Although the records contain pictures, print none of them; print exactly the lines from the one with "Task: Click the Language label text" through the last line.

Stored data
********
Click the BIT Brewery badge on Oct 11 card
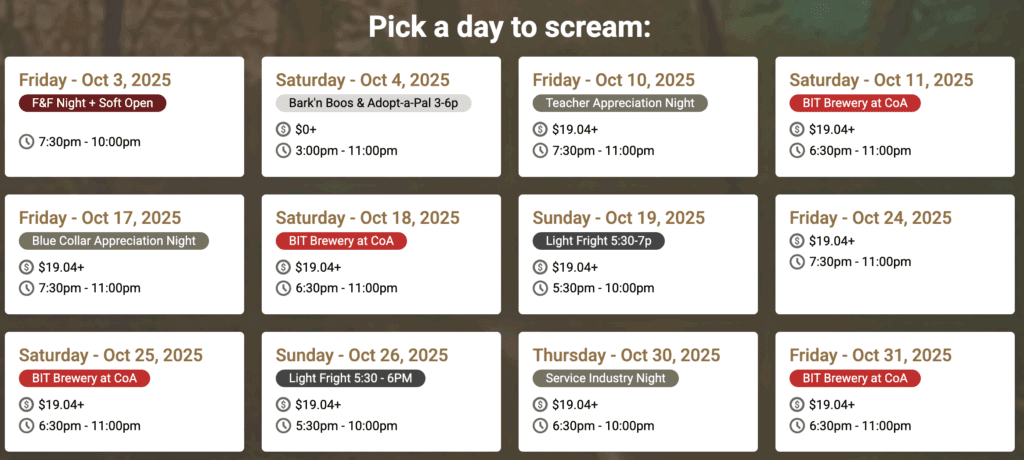The width and height of the screenshot is (1024, 460). tap(854, 103)
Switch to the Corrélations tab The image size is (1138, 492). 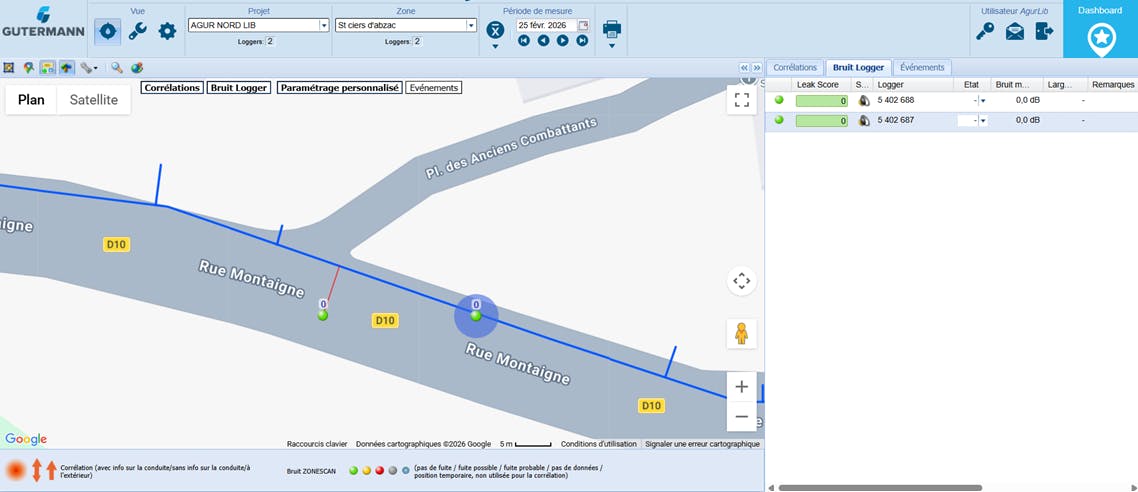click(x=796, y=67)
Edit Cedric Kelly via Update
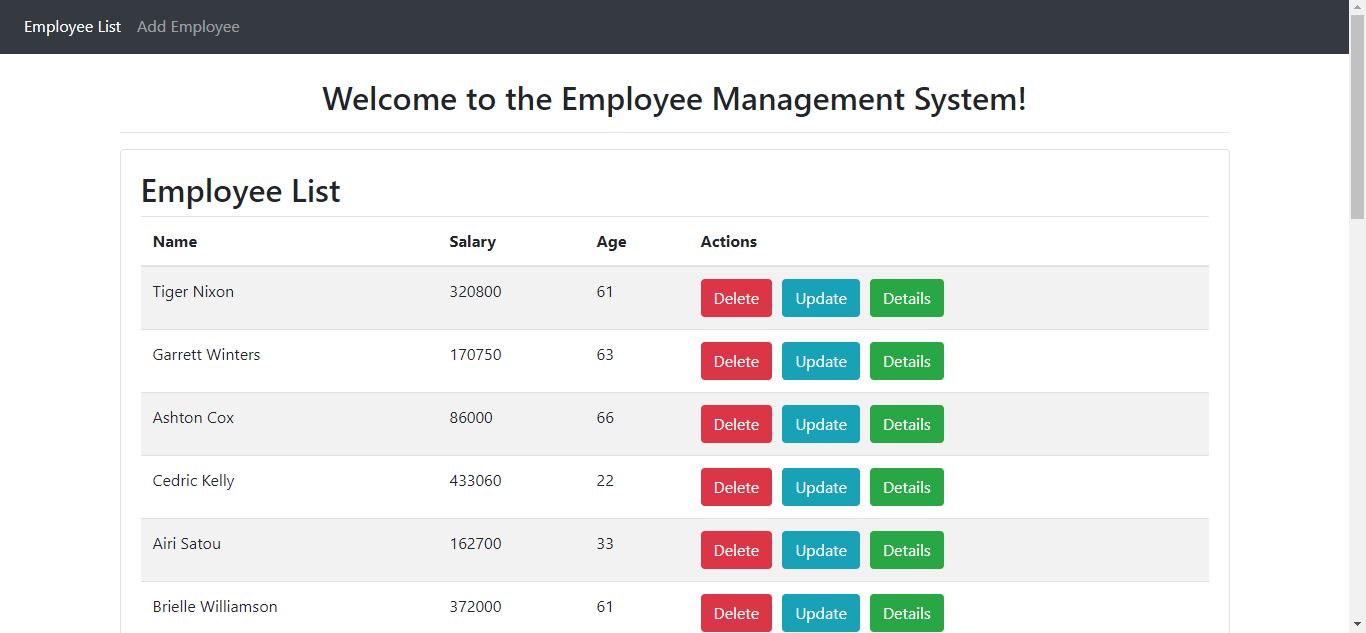 coord(821,487)
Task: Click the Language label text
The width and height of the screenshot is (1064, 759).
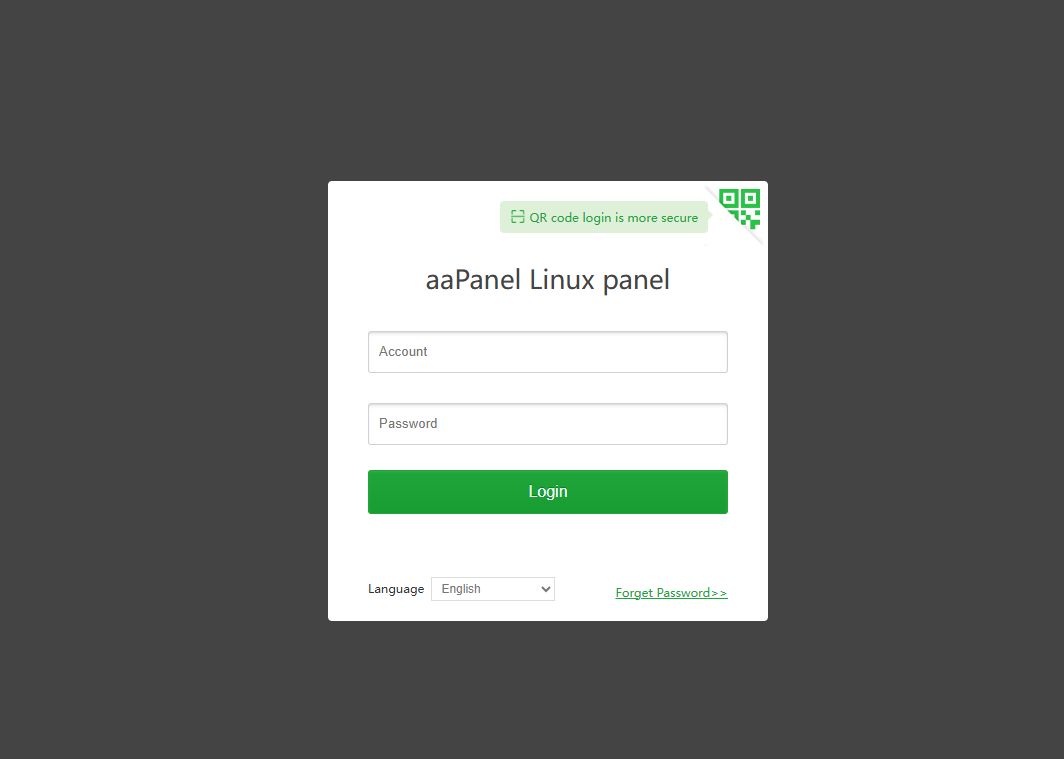Action: pos(396,589)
********
* Your response *
Task: Click the Language label text
The width and height of the screenshot is (1064, 759).
Action: pos(396,589)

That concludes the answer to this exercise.